Induction Chemotherapy for Chemoselection in Advanced Sinonasal Mucosal Melanoma

Moran Amit
1   MDA
,
Ehab Hanna
1   MDA
,
Ahmed Salama Abdelmeguid
1   MDA
,
Shaan Raza
1   MDA
,
Diana Roberts
1   MDA
,
Franco Demonte
1   MDA
,
Michael Kupferman
1   MDA
,
Rodabe Amaria
1   MDA
,
Shierly Su
1   MDA
› Author Affiliations
Further Information

Publication History

Publication Date:
02 February 2018 (online)

 

Objective Sinonasal mucosal melanoma (SNMM) is a locally aggressive tumor. The mainstay of treatment in SNMM is surgical resection with negative margins. The role of induction chemotherapy is poorly understood. The aim of this study is to assess the role of induction chemotherapy for surgically treated patients with SNMM.

Methods We retrospectively reviewed 18 patients with stage III (N = 8) and IV (n = 10) SNMM treated between 1995 and 2016 in MD Anderson Cancer Center. Indications for induction chemotherapy were distant metastasis, poor performance status, and locally advanced disease (orbit, brain, or palate invasion). SNMM patients were treated with two to four cycles of dacarbazine (DTIC) 200 mg/m2 days 1 to 5, vincristine 1 mg/m2 days 1 and 4 every 21 days. IFN-α, initiated day 8, was administered 3 × 106 IU/d in five cases. Response to induction chemotherapy was defined according to the Response Evaluation Criteria in Solid Tumors (RECIST) criteria. The primary endpoint was disease-specific survival. Our secondary outpoints were overall and disease-free survival and organ (i.e., palate, eye, and brain) preservation.

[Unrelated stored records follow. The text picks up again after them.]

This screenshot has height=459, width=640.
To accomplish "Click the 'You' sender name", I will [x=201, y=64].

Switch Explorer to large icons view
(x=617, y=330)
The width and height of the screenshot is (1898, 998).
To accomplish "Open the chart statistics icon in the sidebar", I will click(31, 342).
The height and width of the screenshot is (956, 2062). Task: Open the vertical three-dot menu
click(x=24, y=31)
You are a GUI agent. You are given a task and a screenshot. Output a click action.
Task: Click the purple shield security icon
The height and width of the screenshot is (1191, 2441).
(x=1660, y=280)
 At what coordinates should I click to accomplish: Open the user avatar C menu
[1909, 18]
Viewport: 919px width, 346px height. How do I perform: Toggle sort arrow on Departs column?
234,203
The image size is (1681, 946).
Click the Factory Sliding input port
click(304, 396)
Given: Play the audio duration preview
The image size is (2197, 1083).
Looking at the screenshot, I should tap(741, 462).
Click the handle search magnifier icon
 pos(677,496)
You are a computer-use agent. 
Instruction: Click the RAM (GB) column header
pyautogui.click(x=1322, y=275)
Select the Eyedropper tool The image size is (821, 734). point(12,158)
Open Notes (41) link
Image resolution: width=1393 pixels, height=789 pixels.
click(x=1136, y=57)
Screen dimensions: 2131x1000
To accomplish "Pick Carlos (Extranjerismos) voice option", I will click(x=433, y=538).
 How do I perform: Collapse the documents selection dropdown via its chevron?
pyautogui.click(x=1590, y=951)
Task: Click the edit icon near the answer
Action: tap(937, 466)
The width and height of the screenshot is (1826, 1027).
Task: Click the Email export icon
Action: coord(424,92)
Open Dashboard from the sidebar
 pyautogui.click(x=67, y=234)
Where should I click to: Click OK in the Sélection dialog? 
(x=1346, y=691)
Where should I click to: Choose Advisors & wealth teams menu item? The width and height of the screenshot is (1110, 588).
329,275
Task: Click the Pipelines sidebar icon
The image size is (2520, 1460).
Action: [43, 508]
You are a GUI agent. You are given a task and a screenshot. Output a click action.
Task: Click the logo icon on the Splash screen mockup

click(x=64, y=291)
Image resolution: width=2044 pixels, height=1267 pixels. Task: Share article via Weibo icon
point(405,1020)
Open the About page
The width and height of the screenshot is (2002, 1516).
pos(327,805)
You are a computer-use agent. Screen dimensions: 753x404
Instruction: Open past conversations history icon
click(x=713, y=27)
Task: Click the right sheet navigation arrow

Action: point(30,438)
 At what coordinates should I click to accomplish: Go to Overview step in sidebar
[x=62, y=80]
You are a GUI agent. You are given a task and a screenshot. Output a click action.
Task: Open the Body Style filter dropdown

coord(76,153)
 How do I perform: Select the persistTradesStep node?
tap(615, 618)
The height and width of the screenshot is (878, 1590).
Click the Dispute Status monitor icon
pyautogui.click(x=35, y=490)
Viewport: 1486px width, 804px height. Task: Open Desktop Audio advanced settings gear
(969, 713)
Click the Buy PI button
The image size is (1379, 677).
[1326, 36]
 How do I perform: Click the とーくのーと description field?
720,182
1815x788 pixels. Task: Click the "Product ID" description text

Results The median follow-up was 29 months (range: 3–169 months). Three patients (16%) had distant metastasis (M1). Complete response (CR) was documented in three patients (16%), partial response (PR) in eight (44%) patients, and stable disease (SD)/disease progression (PD) in seven patients. Patients with CR/PR underwent subsequent definitive radiotherapy (5/11, 46%) or surgery (6/11, 54%). Patients with SD/PD received concurrent chemoradiation (2/7, 28%), additional chemotherapy with cisplatin, vinblastine, IFN-α and IL-12 (1 patient), radiotherapy (1 patient), and surgery (1 patient). One patient with SD after induction chemotherapy was treated with concurrent radiation and vemurafenib, followed by surgery. None of the surgically treated patients required orbital exenteration. Five-year overall survival for patients with CR/SD was 39% compared with 8% for patients with SD/PD (HR: 2.79, 95% CI: 0.75–10.35, reference for HR = CR/SD).

Conclusion The overall response rate was 61%. Patients with advanced disease who respond to induction chemotherapy may have better survival than patients who have no response. In patients with SNMM, induction chemotherapy may be a strategy for selecting patients for definitive treatment in patients with locally advanced disease.